January 17, 2018

When It’s Down to You and Another Candidate

by Brian Skory

I hate buying a new car. As if driving to multiple dealerships and test-driving a dozen or more vehicles isn't bad enough, I then ultimately have to agonize over choosing between my top two or three picks. Not a lot of fun for an over-analyzer like myself. Yet it seems that so much of life comes down to this process of choosing between two or three top picks—which movie to go to, which outfit to purchase, which vacation destination to go to.

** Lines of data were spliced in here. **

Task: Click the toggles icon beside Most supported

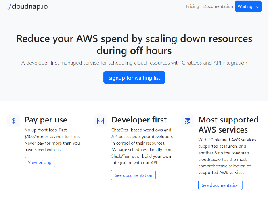Action: (187, 121)
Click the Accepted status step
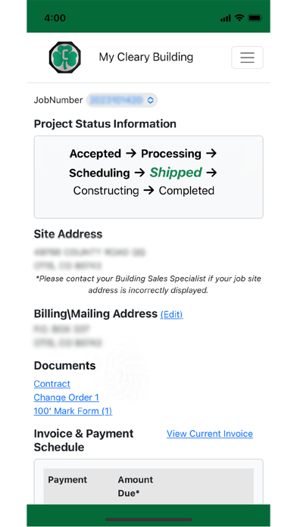This screenshot has width=297, height=527. (x=95, y=154)
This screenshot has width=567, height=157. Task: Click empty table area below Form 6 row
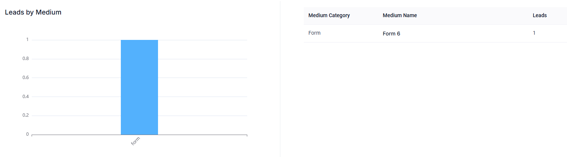click(x=435, y=97)
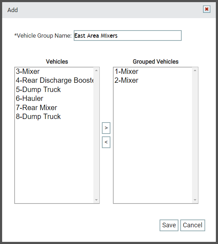Screen dimensions: 218x244
Task: Click the Grouped Vehicles scrollbar track
Action: point(195,135)
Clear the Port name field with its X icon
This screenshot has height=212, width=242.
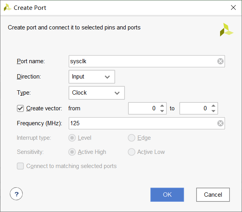click(x=220, y=61)
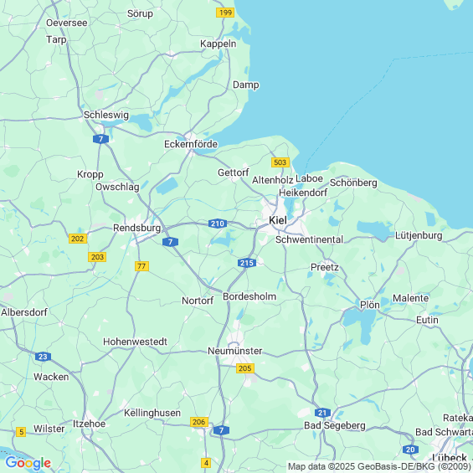Screen dimensions: 473x473
Task: Click the A21 shield above Bad Segeberg
Action: (x=322, y=413)
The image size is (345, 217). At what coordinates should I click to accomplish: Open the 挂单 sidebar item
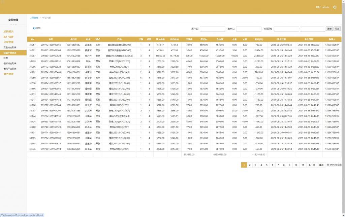click(x=5, y=58)
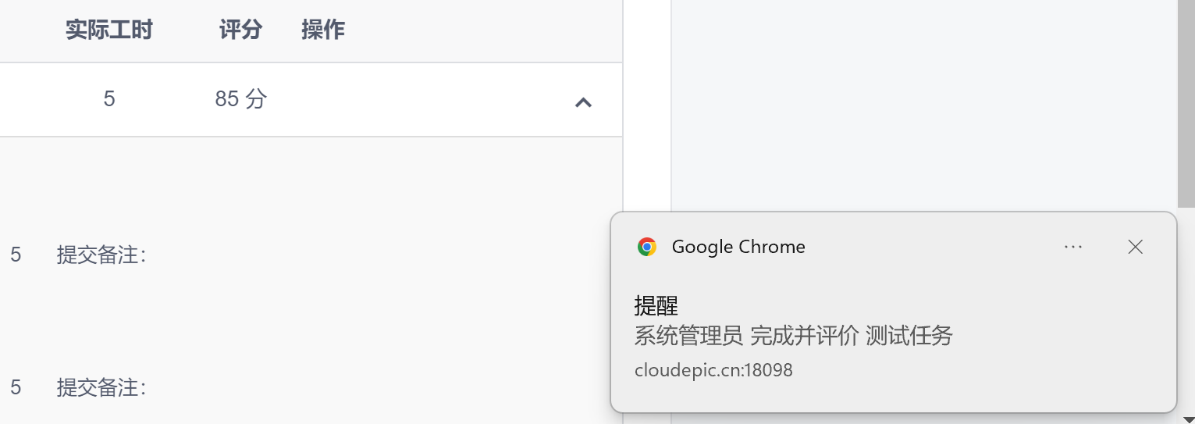
Task: Click the Google Chrome app name in the notification
Action: pos(738,247)
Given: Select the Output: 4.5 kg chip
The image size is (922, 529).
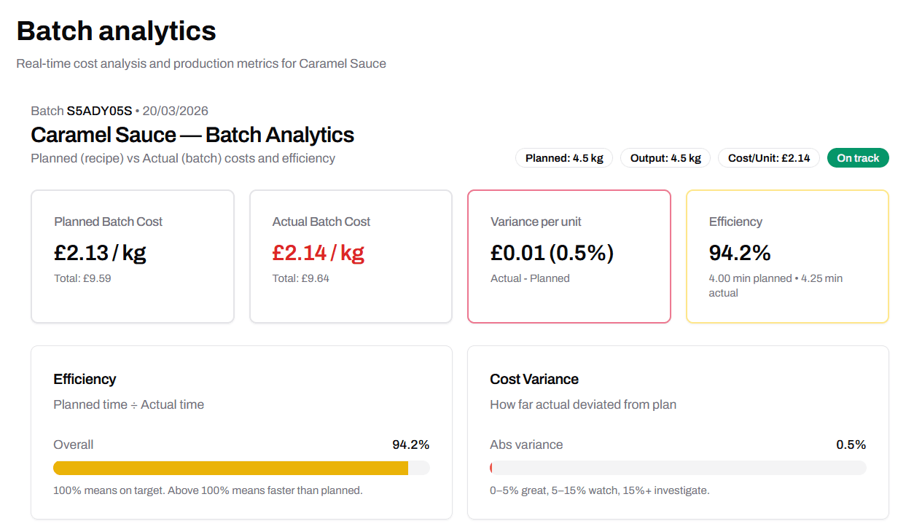Looking at the screenshot, I should coord(665,157).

It's no different in the world of technical recruiting. Rarely does one of our clients interview just one candidate and make a decision to hire him or her. More often than not, they have whittled down a list of potential candidates and are making their choice between the top two or three. I don't typically venture a guess as to which candidate will be chosen because once it gets down to those two or three they are generally all pretty good. But where I would consider putting money down on a particular candidate is when one of those finalists comes out of their onsite interview and calls me with genuine excitement about the role and the people they would be working with. It seems that more often than not when an interviewee reports back that "this would be my dream job," or "they seem like exactly the kind of people I want to work with" or "this is the perfect work culture for me," they almost always seem to be the one to get the offer. I can't help but wonder if some small part of that is because their enthusiasm was clearly picked up on by the hiring manager. Think about it—if you narrowed down your interview pool to three good candidates, all of them with similar skills, education, and experience, wouldn't you be attracted to the candidate most attracted to you, your role, and your company? As the saying goes, we tend to like people who like us. Additionally, hiring managers don't just want good technical fits, they want people who are going to stick around for a while, and people who are genuinely excited about their jobs are generally the ones who end up staying.

Now, I'm not saying to fake, or even exaggerate, your enthusiasm in an interview. What I am suggesting is that if you genuinely are excited about the opportunity, now is not the time to put on your poker face. If you are feeling excited about a role, a company, or a development team, make sure that your interviewers know it. It may make the difference between your getting the role over the other candidate.